La Côte d’Ivoire s’impose comme l’hôte d’une rencontre d’envergure régionale entre le 18 et le 23 mai 2026, alors que s’ouvre la 45e session de la Commission technique et plénière du Groupe Intergouvernemental d’Action contre le Blanchiment d’Argent en Afrique de l’Ouest (GIABA). Cette 31e réunion du Comité ministériel, organisée en collaboration avec Abidjan, rassemble des experts, des représentants des États membres de la CEDEAO, des partenaires techniques et financiers ainsi que des observateurs internationaux. La cérémonie d’ouverture s’est tenue ce jeudi à Cocody, marquant le lancement d’une semaine de travaux dédiés à la lutte contre le blanchiment de capitaux et le financement du terrorisme (LBC/FT).
Cette session représente un rendez-vous stratégique pour évaluer et coordonner les politiques régionales en matière de transparence financière. Les participants examineront les rapports de suivi des États membres dans le cadre du deuxième cycle d’évaluations mutuelles. Les discussions porteront également sur les rapports de typologies élaborés par le Groupe de Travail sur les Risques, Tendances et Méthodes (RTMG), les activités du Forum des Cellules de Renseignement Financiers (FCRF) ainsi que les dispositifs d’assistance technique proposés aux pays membres.
Engagement ivoirien dans la lutte contre la criminalité financière
Représentant le ministre de l’Économie, des Finances et du Budget, Moussa Sanogo, ministre de la Construction, du Logement et de l’Urbanisme, a réaffirmé l’engagement sans faille de la Côte d’Ivoire dans le renforcement du cadre régional de lutte contre la criminalité financière. « La Côte d’Ivoire assume pleinement son rôle dans la sous-région. Sous l’impulsion du Président Alassane Ouattara, notre pays s’est engagé dans une démarche rigoureuse, transparente et déterminée », a-t-il déclaré.
Plusieurs réformes structurelles ont été initiées pour aligner le dispositif national sur les normes internationales du Groupe d’Action Financière (GAFI). Malgré l’évolution constante des réseaux criminels transnationaux, les résultats obtenus sont jugés encourageants par les autorités ivoiriennes.
Le ministre a souligné l’importance d’une coopération sous-régionale renforcée face aux nouvelles menaces financières. « Aucun pays ne peut agir isolément. Notre efficacité repose sur l’échange d’informations, la confiance mutuelle et une volonté politique inébranlable », a-t-il affirmé, ajoutant que la lutte contre le blanchiment de capitaux s’inscrit comme « une bataille pour le développement, la stabilité économique et la paix ».
Il a également mis en avant la nécessité d’assainir les systèmes financiers pour renforcer l’attractivité économique des États ouest-africains et sécuriser les investissements, tant nationaux qu’internationaux.

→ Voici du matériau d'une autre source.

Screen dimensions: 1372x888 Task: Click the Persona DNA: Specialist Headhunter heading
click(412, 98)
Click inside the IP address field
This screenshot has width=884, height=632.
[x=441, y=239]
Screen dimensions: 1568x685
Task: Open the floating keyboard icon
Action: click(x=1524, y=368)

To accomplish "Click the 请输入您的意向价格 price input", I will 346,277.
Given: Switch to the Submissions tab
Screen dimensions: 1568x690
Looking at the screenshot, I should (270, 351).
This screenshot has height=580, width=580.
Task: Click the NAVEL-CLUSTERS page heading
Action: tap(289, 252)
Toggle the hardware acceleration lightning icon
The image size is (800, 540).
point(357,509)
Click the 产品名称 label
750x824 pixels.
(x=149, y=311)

Défis technologiques et transparence financière
Hafsat Abubakar Bakari, présidente de la Commission technique du GIABA, a salué les progrès accomplis par la Côte d’Ivoire en matière de gouvernance financière et d’interopérabilité des données liées à la LBC/FT. Plusieurs États membres affichent des avancées notables grâce à l’amélioration de leurs cadres législatifs et à la modernisation de leurs Cellules de Renseignement Financier.
Cependant, elle a alerté sur les nouveaux défis posés par les technologies émergentes. « Les réseaux criminels exploitent désormais l’intelligence artificielle générative, les deepfakes et les identités synthétiques pour contourner les procédures de vérification et de connaissance du client (KYC). Nos systèmes de détection, nos règles de déclaration et la formation des enquêteurs doivent s’adapter sans délai à ces menaces », a-t-elle recommandé.
La présidente a également insisté sur la nécessité de renforcer la transparence autour des bénéficiaires effectifs des entités juridiques, un enjeu central du troisième cycle des évaluations mutuelles du GIABA.
Elle a enfin salué les avancées enregistrées par plusieurs États membres, notamment le Burkina Faso, le Mali et le Nigeria, récemment retirés de la liste grise du GAFI. Elle a appelé le GIABA à poursuivre son accompagnement technique auprès de la Côte d’Ivoire pour faciliter une sortie rapide de cette liste.
Perspectives pour une Afrique de l’Ouest plus résiliente
Cette rencontre devrait aboutir à des recommandations opérationnelles visant à renforcer les mécanismes de prévention, de détection et de répression des flux financiers illicites au sein de l’espace CEDEAO. Dans un contexte marqué par l’intensification des menaces sécuritaires et technologiques en Afrique de l’Ouest, ces travaux s’avèrent plus que jamais cruciaux pour garantir la stabilité économique et financière de la région.